CFA Institute is taking over responsibility for the fiduciary management performance standard that could satisfy a pending UK regulatory requirement facing providers of the service.
The transfer of intellectual property rights from IC Select, which has developed the standard, was scheduled to complete at the end of June, Iain McAra, director of global investment performance standards (GIPS) at CFA Institute, told attendees at an industry event earlier this month.
This was slightly earlier than initially envisaged given the timetable set out by the Competition and Markets Authority (CMA) following its investigation into the investment consultancy and fiduciary management sectors.
“The CMA’s agenda really wants everything wrapped up by mid-November,” McAra told IPE. “We had proposed that we complete the transfer by 1 January 2020, but we can accommodate that change.”
One of the CMA’s proposed “remedies” for the fiduciary management sector was for providers to be required to report their performance track record to prospective customers using a standardised methodology.
CFA Institute’s discussions with IC Select predate the CMA’s investigation and the Financial Conduct Authority’s asset management review, which led to the investigation.
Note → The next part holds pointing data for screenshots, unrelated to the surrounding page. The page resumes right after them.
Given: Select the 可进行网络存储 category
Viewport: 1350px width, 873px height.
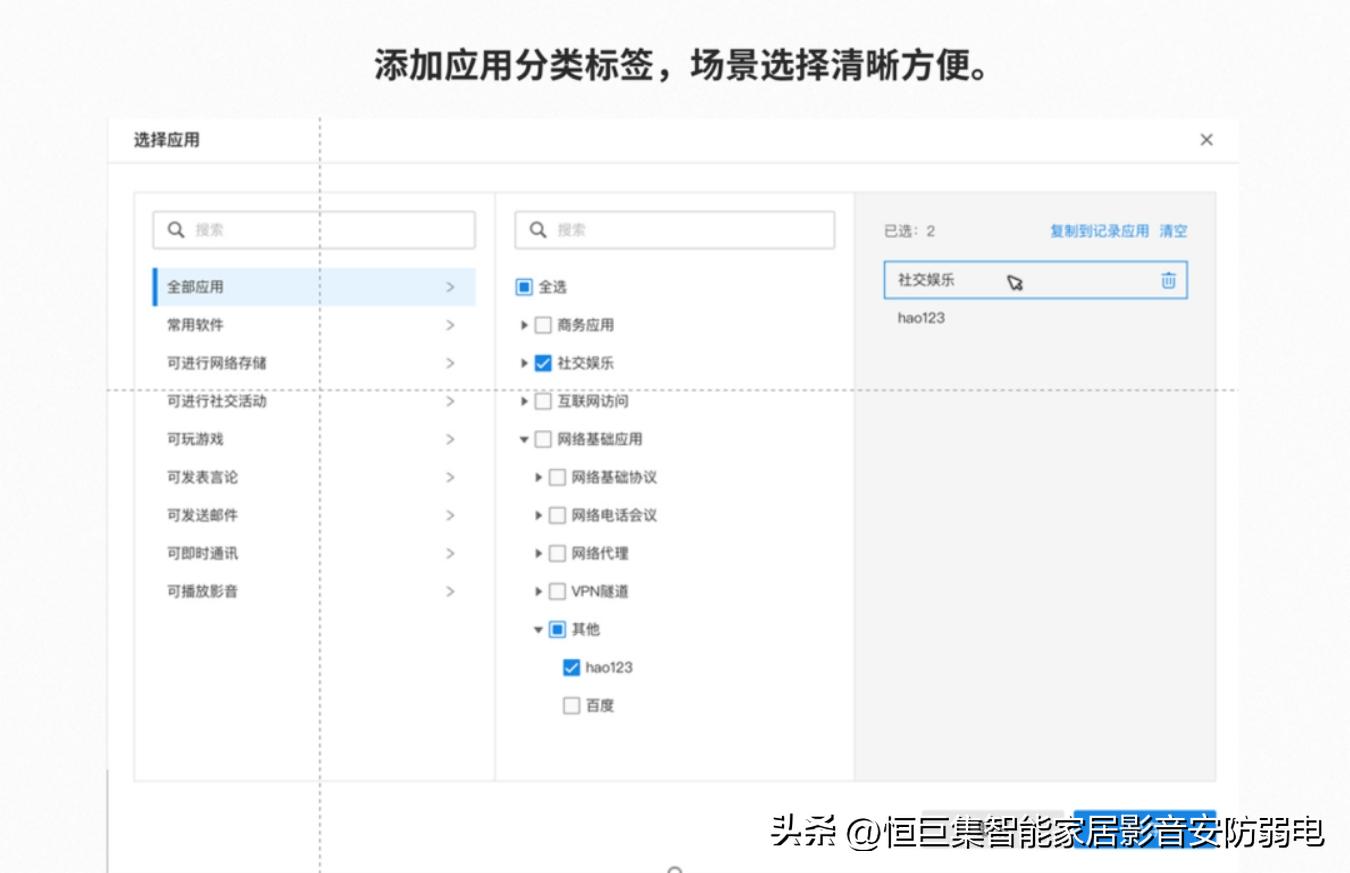Looking at the screenshot, I should pyautogui.click(x=217, y=363).
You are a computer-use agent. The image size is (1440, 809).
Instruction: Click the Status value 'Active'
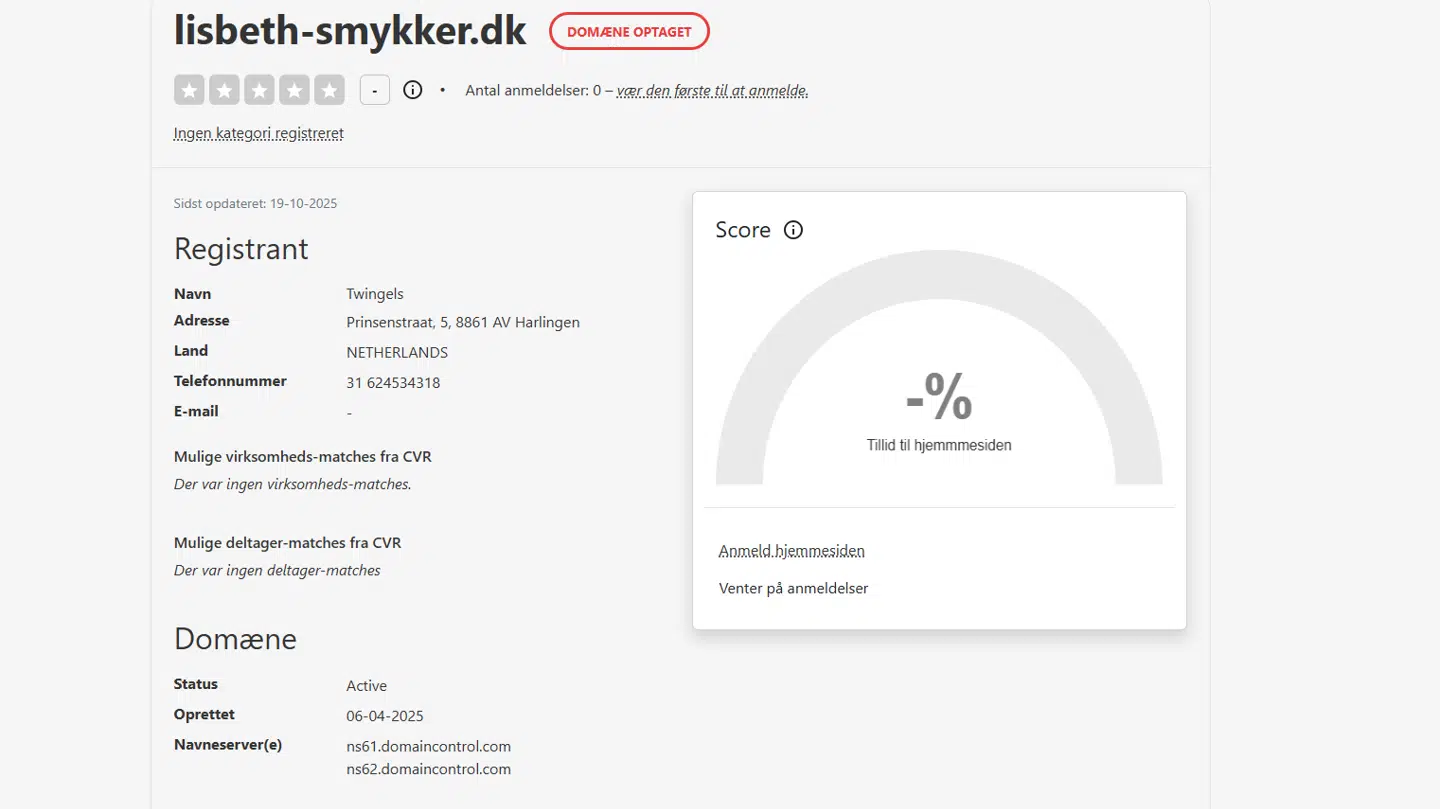tap(366, 685)
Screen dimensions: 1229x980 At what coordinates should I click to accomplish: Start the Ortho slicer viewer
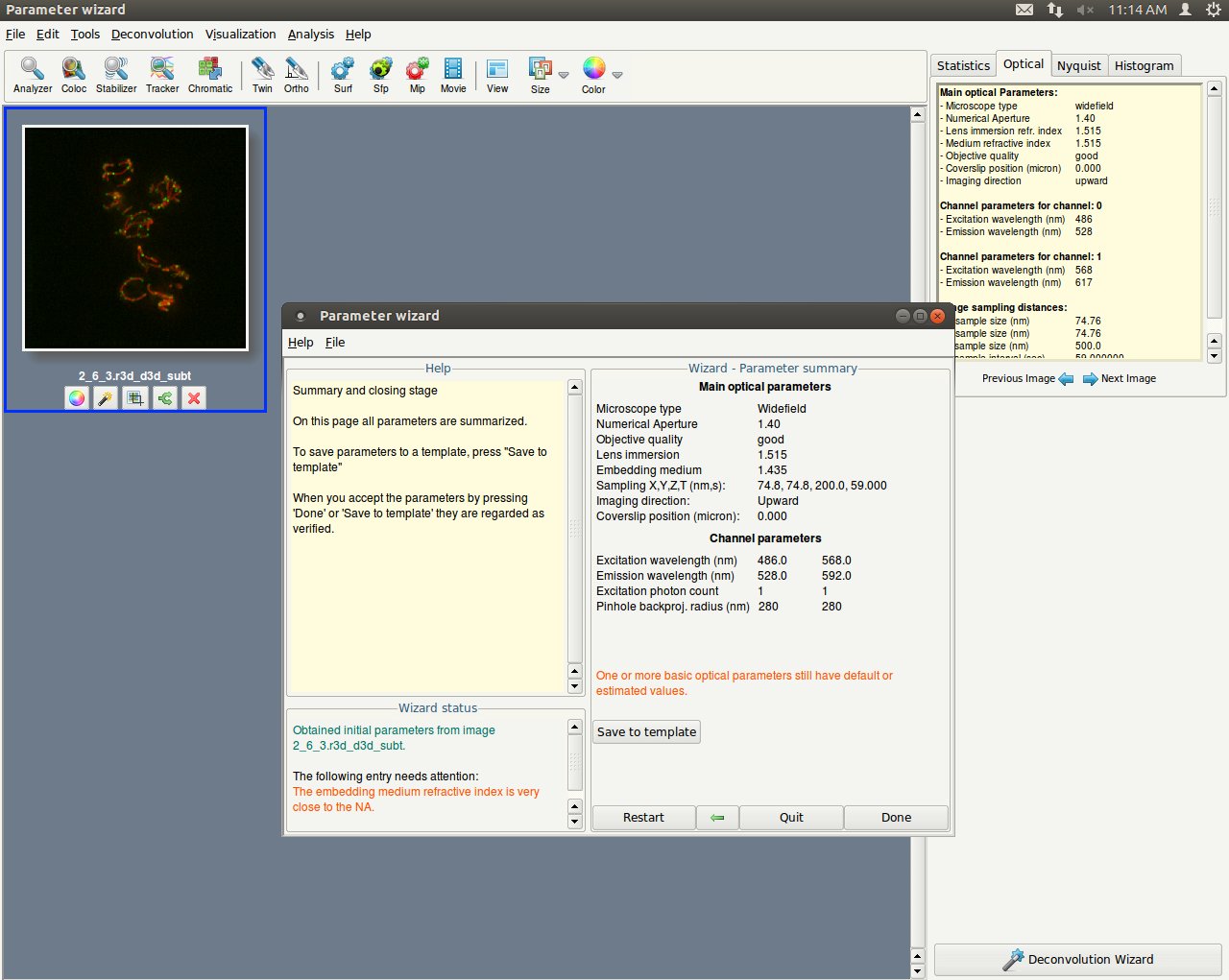pyautogui.click(x=297, y=75)
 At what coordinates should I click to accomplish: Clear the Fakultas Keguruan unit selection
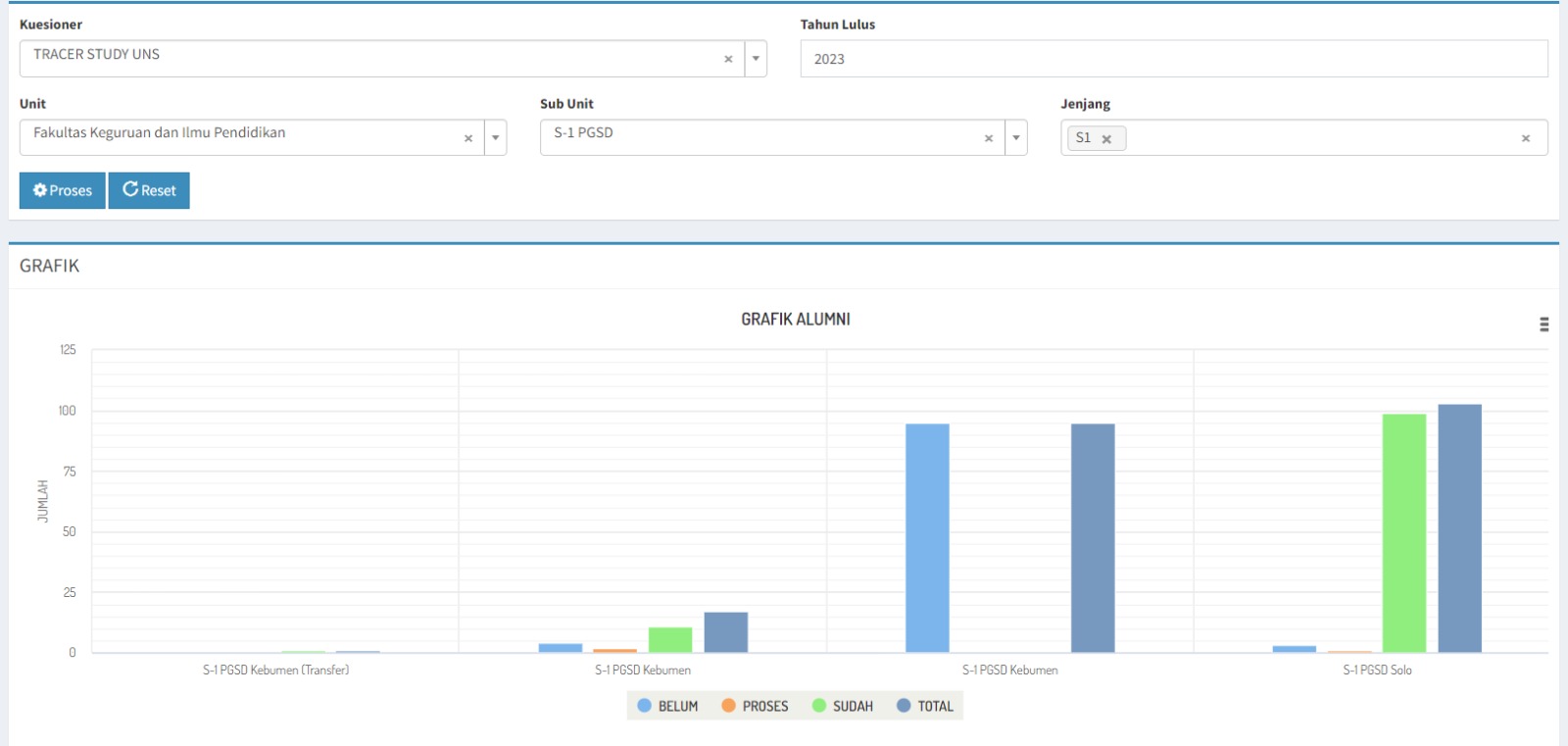468,138
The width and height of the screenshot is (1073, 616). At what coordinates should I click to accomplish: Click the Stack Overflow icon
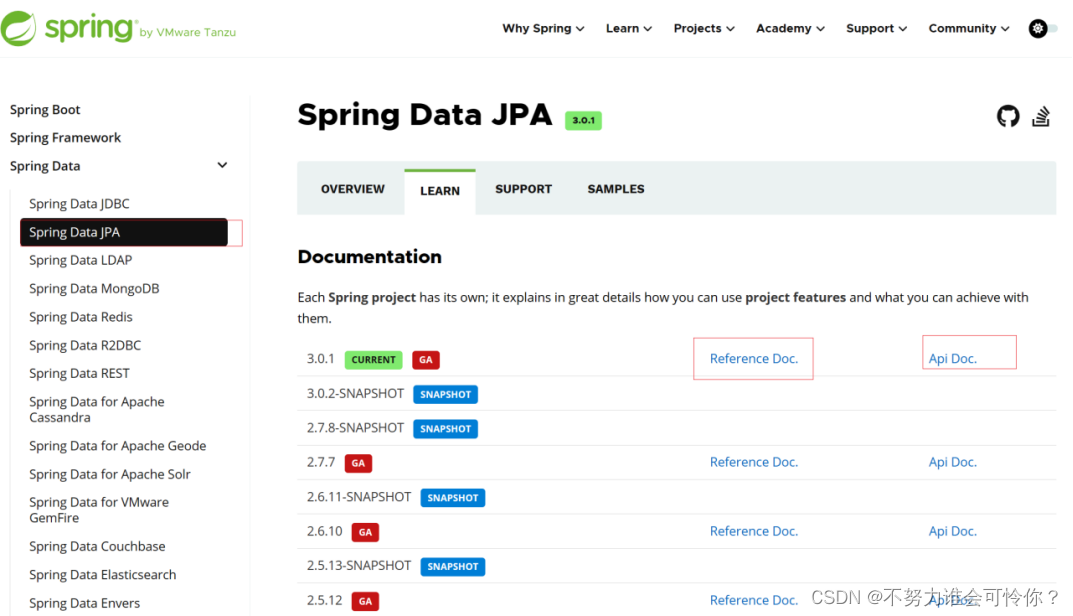(1041, 116)
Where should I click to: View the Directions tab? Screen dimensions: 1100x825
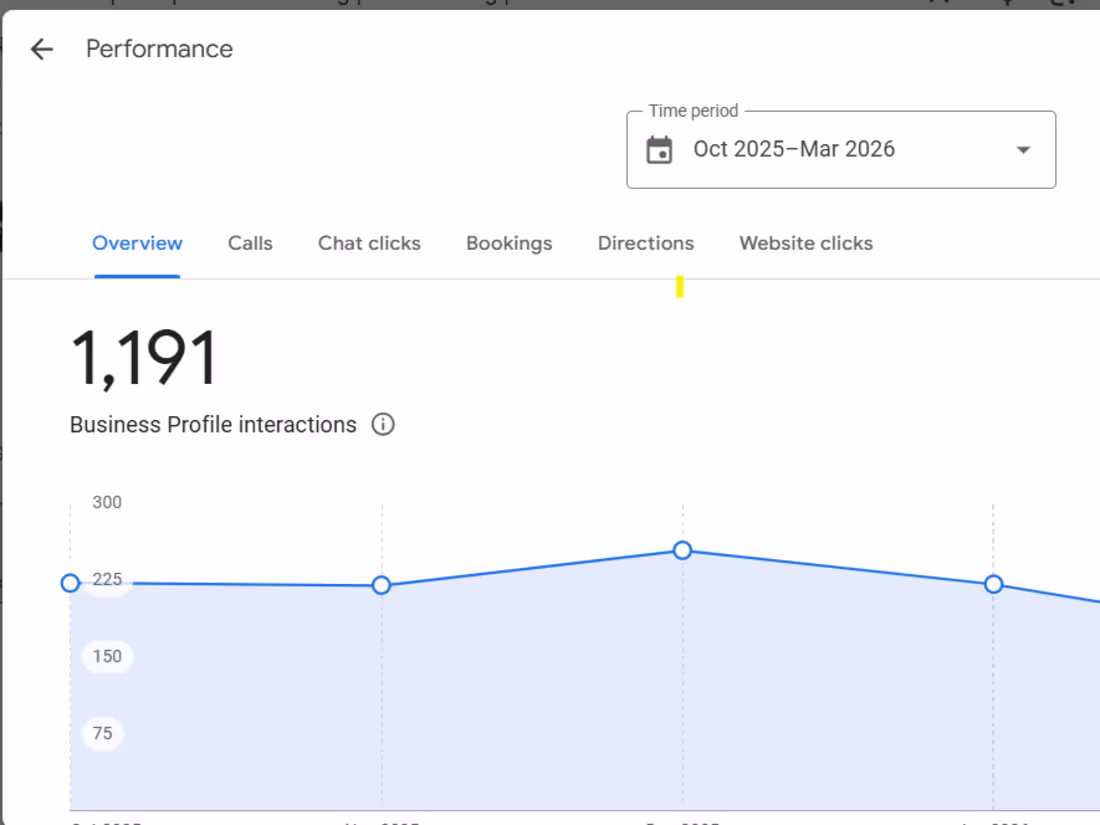[x=646, y=243]
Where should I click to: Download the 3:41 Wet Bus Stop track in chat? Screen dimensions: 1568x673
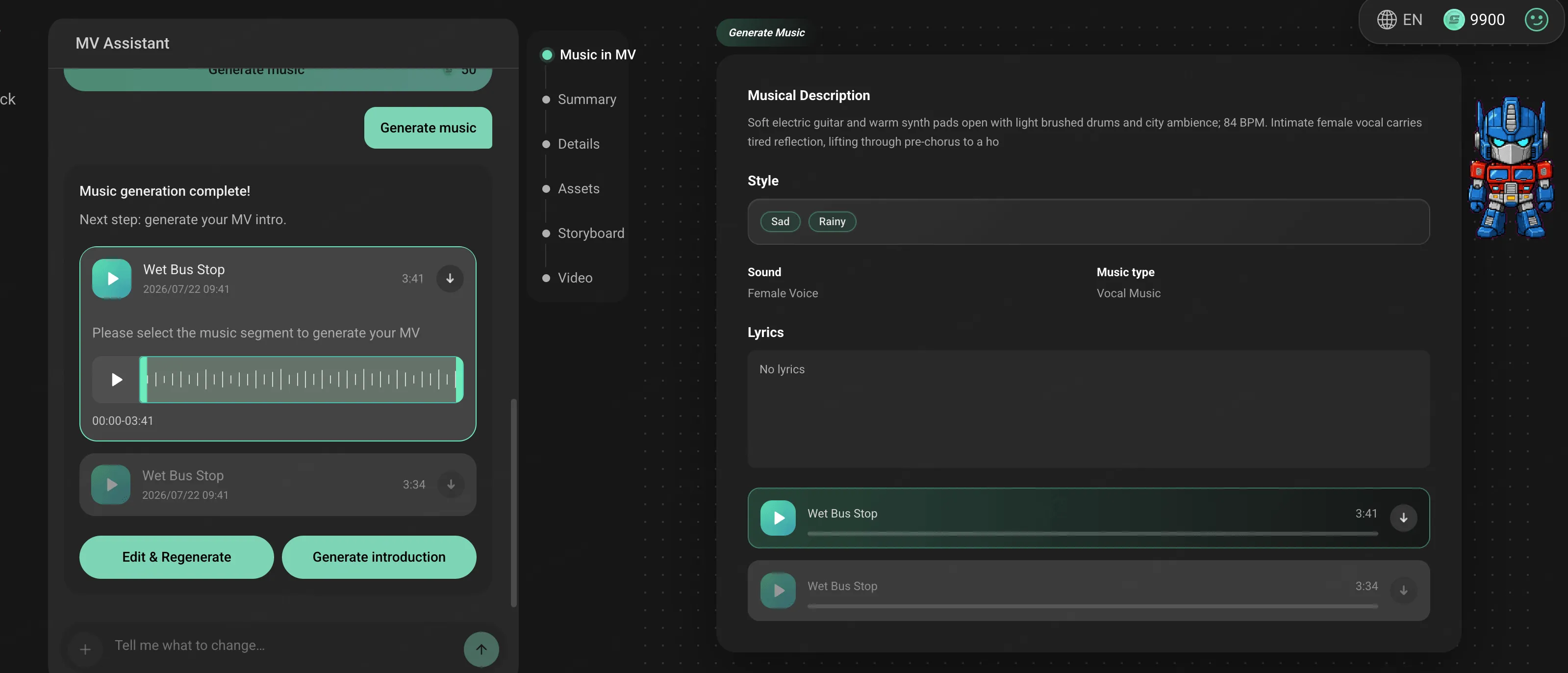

Cardano’s Ralph Frank also contributed to the discussions, having been working on his own methodology for fiduciary management analytics.
“We were always going to do this because IC Select is a UK-based entity and, for them, maintaining this and ensuring its continuation is a large chunk of work,” said McAra.
In addition, CFA Institute saw an opportunity to cover an area its framework for GIPS did not. The original standard IC Select developed was based on GIPS.
The direction the CMA had taken meant it made more sense to pursue transferring the responsibility for the standard, said McAra.
CFA Institute would like to retain the governance structure IC Select had set up for developing the standard and consultations, involving a steering group and a forum, both of which McAra chairs.
At the industry event – organised by the Transparency Task Force (TTF), a campaign group – McAra said CFA Institute “would anticipate” the standard being of use elsewhere in the world, and that it had already held discussions with US and Dutch stakeholders.
The right language could make a single standard applicable globally even if regulatory requirements varied geographically, he said.
“We’re all about making things level, constant, and comparable, both through timeframes and across the firms operating in those particular areas,” he added. “So a prospective client can take information from any person, any firm that claims compliance with this standard, look at them and know they have comparable information.”
McAra told IPE he had spoken to fiduciary managers in the US and Netherlands who are aware of GIPS and the IC Select standard, and that the feedback was comparable to that received from UK fiduciary managers.
“For those managers that are investing against asset-based benchmarks, then GIPS can be used as a standard for presenting their past performance to prospective investors,” he said. “For those implementing liability-driven investment [LDI] strategies, the IC Select standard provides a framework for generating composites that are relevant to prospective investors considering LDI strategies.”
Carl Hitchman, head of fiduciary management advisory at Stamford Associates, also attended the TTF event, and later told IPE it was important there be some flexibility to avoid a situation where performance was quoted against an inappropriate benchmark.
He noted that the IC Select standard as currently drafted directed fiduciary managers towards the GIPS approach if their benchmark was “a fixed asset split”, but said this opt-out did not reflect – as he understood the CMA’s intention – the requirement for a single standard to apply to all fiduciary managers.
This article was updated on 31 January 2019 to amend the name of CFA Institute.